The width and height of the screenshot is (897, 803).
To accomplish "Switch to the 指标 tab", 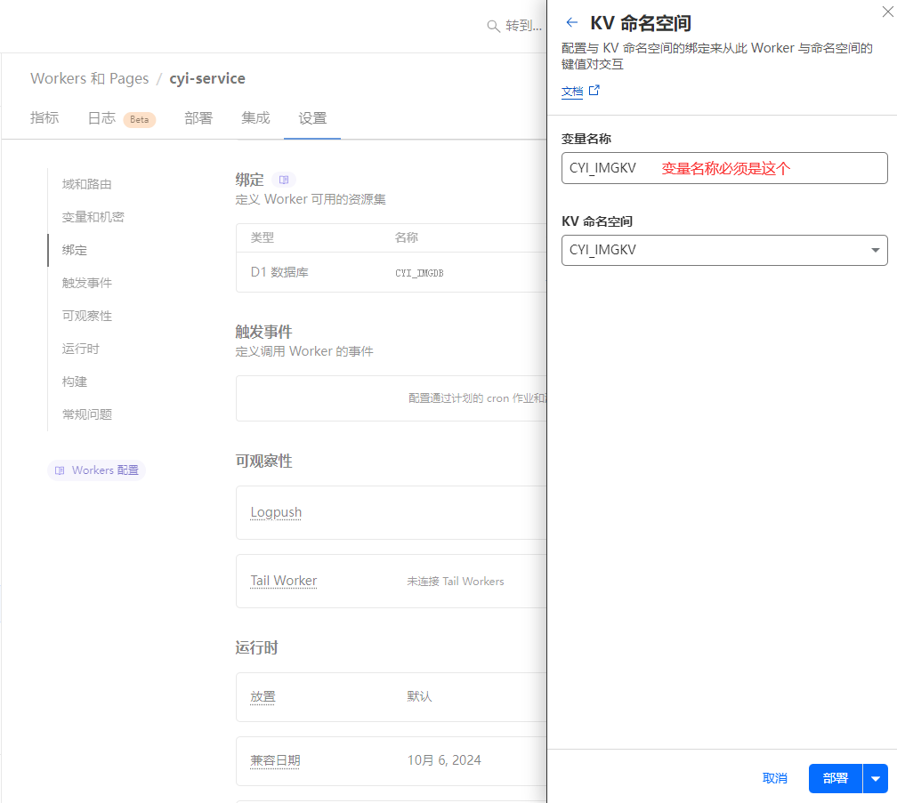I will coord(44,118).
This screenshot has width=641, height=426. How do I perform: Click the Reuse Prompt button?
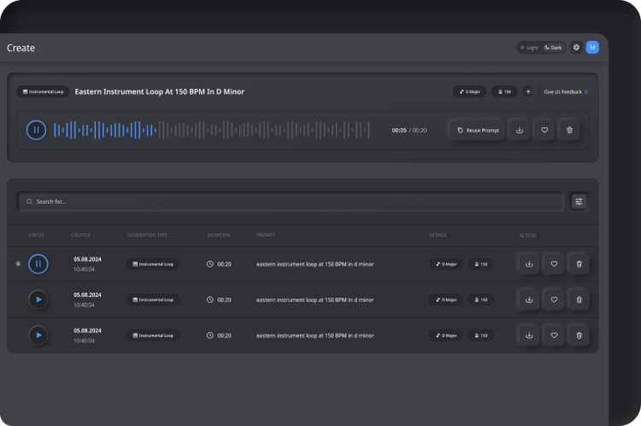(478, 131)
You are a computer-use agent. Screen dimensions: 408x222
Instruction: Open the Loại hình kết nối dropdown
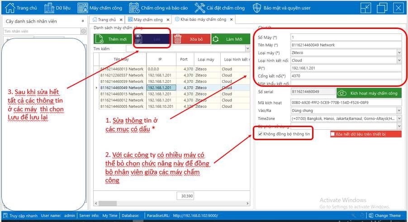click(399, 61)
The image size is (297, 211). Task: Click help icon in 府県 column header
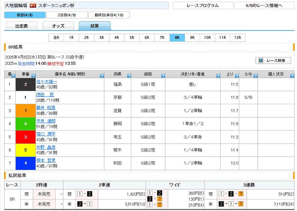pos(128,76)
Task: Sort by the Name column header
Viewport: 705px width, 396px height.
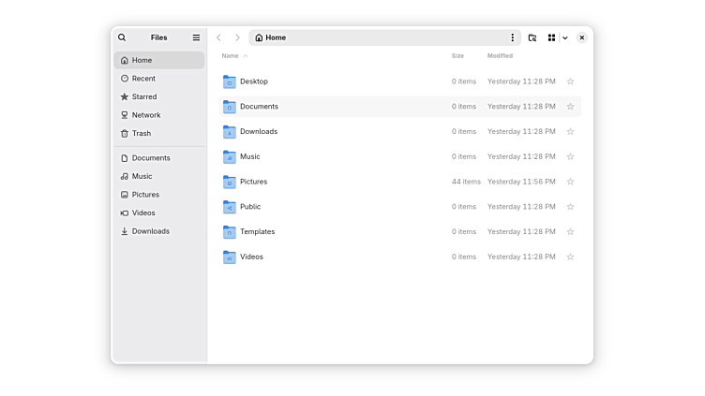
⁂
■ Problem to solve
Only the lines from the one with "The image size" through the final line of the entries above are to be repeated, exactly as written and without pictures.

■ Output
The image size is (297, 211). Task: Click help icon in 府県 column header
pos(128,76)
Task: Sort by the Name column header
Viewport: 705px width, 396px height.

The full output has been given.